**Task brief:** Copy down the stretch of entries below, from the line containing "Switch to the bin tab" through the line containing "Click the I-9", with no changes.

··········

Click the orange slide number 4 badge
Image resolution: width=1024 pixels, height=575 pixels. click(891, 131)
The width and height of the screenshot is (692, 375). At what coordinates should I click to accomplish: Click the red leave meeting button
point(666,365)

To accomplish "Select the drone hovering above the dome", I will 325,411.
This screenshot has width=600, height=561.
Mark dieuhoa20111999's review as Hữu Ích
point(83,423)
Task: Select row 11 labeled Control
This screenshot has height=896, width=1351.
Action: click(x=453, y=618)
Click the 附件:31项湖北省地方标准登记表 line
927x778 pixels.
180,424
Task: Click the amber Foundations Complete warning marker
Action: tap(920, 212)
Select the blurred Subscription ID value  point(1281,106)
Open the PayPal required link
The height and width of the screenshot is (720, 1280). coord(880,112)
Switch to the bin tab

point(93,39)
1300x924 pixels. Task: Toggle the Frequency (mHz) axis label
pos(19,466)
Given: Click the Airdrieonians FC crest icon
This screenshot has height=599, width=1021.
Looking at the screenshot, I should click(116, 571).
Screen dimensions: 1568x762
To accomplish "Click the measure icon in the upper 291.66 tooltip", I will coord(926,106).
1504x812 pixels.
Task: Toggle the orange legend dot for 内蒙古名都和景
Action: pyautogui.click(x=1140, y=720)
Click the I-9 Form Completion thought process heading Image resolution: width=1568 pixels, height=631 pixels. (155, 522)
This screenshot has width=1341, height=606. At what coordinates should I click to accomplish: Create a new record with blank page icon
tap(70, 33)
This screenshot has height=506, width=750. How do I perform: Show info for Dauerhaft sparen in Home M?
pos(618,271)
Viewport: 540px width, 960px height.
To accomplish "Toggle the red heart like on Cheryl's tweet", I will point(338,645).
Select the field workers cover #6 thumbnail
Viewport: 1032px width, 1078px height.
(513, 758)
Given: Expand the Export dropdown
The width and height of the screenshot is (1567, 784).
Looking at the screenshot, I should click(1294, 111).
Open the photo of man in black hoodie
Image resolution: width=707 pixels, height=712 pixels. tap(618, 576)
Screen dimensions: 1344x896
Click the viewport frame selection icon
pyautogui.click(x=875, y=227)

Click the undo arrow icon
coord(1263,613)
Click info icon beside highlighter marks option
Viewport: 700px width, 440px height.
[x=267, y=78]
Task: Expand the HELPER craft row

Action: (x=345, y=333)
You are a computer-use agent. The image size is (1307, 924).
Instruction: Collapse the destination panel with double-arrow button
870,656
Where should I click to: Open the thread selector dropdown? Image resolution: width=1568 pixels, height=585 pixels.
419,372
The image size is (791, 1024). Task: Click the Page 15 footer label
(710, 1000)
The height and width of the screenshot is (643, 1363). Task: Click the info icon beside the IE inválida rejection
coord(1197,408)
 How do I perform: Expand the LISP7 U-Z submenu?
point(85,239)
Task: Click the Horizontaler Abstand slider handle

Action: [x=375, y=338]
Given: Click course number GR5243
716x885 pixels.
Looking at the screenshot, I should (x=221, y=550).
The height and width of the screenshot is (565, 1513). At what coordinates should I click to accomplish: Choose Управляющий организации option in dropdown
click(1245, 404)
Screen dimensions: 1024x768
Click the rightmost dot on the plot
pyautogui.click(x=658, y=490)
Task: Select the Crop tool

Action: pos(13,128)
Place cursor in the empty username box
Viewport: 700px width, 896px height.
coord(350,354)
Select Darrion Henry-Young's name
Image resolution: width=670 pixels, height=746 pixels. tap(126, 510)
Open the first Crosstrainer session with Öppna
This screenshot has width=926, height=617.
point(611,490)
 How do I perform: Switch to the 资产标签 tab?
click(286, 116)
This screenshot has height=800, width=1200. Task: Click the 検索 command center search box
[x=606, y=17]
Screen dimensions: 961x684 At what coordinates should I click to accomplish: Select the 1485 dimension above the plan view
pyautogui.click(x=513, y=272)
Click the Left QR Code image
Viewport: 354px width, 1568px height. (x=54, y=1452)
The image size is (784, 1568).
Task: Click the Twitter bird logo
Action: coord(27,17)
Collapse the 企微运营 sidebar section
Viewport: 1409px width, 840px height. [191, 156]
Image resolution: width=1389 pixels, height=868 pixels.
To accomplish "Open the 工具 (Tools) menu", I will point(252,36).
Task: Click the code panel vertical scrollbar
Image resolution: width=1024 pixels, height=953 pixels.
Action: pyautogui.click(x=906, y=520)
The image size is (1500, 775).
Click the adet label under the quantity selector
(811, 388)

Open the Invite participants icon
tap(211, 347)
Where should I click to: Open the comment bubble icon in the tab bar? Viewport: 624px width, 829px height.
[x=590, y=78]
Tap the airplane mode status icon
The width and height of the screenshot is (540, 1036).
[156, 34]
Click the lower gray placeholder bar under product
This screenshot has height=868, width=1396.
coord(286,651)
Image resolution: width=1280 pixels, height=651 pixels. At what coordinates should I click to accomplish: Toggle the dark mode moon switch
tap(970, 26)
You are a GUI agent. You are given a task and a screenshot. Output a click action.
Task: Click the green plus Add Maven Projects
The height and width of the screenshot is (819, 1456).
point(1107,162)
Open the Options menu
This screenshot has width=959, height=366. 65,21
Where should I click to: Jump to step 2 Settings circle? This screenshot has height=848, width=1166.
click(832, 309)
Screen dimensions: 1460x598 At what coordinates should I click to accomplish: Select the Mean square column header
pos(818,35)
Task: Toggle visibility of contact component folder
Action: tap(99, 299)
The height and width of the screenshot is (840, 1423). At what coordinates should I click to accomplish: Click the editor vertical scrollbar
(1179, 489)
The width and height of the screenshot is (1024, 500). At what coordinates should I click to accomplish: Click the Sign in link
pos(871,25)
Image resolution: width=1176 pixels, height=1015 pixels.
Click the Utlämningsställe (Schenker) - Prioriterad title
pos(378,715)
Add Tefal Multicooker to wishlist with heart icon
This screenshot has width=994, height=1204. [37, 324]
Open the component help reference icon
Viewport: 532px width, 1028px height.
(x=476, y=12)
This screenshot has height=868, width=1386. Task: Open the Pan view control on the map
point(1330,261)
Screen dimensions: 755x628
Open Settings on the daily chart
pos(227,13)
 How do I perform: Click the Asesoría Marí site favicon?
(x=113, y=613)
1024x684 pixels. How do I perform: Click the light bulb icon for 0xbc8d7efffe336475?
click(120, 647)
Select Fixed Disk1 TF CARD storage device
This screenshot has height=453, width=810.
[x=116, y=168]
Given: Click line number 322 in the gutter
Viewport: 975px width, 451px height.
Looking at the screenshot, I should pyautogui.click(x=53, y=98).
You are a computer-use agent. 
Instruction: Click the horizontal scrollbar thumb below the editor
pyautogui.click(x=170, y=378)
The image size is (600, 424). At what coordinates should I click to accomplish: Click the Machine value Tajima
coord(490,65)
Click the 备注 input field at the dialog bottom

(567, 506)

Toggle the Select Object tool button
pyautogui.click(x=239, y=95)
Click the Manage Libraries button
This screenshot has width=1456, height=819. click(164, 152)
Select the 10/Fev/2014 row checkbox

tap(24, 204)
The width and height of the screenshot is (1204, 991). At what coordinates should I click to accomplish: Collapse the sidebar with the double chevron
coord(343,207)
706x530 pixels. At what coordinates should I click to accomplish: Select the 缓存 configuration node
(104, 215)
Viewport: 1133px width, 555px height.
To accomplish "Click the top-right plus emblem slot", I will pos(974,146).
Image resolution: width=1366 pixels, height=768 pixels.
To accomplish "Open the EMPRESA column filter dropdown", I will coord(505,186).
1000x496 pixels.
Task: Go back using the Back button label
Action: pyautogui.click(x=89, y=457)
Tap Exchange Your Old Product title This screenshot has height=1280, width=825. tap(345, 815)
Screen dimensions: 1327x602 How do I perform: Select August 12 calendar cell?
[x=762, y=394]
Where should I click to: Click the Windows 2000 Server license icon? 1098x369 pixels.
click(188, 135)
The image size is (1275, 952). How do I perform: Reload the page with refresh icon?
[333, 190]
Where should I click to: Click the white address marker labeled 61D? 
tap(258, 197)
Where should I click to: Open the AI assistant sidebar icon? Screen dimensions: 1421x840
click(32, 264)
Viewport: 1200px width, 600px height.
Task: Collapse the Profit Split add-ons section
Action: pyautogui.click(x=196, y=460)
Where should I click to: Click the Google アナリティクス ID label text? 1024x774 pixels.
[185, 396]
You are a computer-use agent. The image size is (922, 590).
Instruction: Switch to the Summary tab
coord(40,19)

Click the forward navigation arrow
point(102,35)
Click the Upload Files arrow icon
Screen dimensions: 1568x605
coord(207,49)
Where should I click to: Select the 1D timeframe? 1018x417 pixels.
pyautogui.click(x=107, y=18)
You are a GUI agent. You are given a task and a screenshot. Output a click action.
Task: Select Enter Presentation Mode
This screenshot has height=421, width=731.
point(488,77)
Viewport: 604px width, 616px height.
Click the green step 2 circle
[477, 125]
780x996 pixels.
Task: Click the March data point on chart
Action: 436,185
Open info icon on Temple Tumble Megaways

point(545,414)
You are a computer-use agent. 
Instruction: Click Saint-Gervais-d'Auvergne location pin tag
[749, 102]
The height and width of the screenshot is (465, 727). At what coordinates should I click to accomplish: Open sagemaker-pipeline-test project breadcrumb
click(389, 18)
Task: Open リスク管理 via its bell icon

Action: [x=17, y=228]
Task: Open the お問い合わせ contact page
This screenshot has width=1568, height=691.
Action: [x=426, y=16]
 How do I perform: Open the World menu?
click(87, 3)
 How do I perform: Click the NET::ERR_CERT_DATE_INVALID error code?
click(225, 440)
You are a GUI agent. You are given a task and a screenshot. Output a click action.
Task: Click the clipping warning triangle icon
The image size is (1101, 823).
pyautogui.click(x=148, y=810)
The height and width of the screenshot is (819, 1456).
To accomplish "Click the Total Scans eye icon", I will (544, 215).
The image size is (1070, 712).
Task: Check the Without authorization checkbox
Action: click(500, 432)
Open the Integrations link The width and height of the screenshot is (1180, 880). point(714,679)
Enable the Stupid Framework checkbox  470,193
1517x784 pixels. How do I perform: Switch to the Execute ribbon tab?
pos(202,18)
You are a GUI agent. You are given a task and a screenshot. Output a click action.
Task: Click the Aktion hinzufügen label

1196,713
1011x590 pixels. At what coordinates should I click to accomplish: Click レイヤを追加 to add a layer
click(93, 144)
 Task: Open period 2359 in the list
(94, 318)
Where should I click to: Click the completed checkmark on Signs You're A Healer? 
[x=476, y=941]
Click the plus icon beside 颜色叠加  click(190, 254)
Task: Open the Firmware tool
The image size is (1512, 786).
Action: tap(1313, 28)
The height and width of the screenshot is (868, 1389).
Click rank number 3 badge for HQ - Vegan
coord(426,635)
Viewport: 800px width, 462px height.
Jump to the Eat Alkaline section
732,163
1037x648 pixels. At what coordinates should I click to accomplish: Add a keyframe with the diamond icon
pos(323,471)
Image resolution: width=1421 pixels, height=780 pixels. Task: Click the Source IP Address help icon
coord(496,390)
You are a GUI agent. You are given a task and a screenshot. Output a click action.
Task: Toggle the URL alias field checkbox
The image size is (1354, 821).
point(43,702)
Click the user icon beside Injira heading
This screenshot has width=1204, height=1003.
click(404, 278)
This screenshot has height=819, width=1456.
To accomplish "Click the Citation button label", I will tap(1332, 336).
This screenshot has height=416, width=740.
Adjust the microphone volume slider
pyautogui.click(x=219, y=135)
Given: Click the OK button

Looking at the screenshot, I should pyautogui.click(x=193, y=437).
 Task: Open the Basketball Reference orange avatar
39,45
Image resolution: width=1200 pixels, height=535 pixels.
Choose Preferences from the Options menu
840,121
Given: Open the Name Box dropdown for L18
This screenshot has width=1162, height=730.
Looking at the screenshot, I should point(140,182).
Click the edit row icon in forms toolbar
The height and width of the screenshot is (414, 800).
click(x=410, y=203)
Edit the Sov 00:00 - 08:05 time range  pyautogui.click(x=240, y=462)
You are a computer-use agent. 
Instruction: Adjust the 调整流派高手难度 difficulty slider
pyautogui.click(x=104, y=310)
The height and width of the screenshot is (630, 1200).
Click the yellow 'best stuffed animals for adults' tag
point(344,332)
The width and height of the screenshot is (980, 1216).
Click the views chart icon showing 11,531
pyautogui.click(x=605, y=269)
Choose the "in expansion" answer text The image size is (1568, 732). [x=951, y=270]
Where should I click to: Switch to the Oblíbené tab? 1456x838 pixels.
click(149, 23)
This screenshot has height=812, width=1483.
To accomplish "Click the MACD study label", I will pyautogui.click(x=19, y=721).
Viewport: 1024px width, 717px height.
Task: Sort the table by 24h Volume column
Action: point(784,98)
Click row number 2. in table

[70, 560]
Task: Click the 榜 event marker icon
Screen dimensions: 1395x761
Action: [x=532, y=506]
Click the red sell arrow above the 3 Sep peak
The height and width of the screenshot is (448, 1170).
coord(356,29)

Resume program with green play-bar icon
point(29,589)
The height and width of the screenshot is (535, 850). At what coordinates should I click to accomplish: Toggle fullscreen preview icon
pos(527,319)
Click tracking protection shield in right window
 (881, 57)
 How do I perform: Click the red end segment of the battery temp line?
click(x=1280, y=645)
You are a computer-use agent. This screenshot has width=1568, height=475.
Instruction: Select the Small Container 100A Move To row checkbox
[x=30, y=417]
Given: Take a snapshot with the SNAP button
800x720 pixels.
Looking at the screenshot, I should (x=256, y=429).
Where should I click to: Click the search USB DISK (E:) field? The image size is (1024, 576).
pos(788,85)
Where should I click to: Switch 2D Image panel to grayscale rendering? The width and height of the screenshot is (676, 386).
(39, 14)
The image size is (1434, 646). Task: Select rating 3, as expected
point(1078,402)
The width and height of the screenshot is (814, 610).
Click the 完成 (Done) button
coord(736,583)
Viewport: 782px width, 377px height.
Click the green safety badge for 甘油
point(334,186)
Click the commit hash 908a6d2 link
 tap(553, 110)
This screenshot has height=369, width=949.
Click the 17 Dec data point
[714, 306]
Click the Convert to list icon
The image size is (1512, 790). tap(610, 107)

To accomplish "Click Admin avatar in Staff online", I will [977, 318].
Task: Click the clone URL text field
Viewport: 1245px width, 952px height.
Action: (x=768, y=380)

··········

**Solution:**
Switch to the bin tab

point(93,39)
1300x924 pixels. Task: Toggle the Frequency (mHz) axis label
pos(19,466)
Given: Click the Airdrieonians FC crest icon
This screenshot has height=599, width=1021.
Looking at the screenshot, I should click(116, 571).
Screen dimensions: 1568x762
To accomplish "Click the measure icon in the upper 291.66 tooltip", I will coord(926,106).
1504x812 pixels.
Task: Toggle the orange legend dot for 内蒙古名都和景
Action: pyautogui.click(x=1140, y=720)
Click the I-9 Form Completion thought process heading Image resolution: width=1568 pixels, height=631 pixels. (155, 522)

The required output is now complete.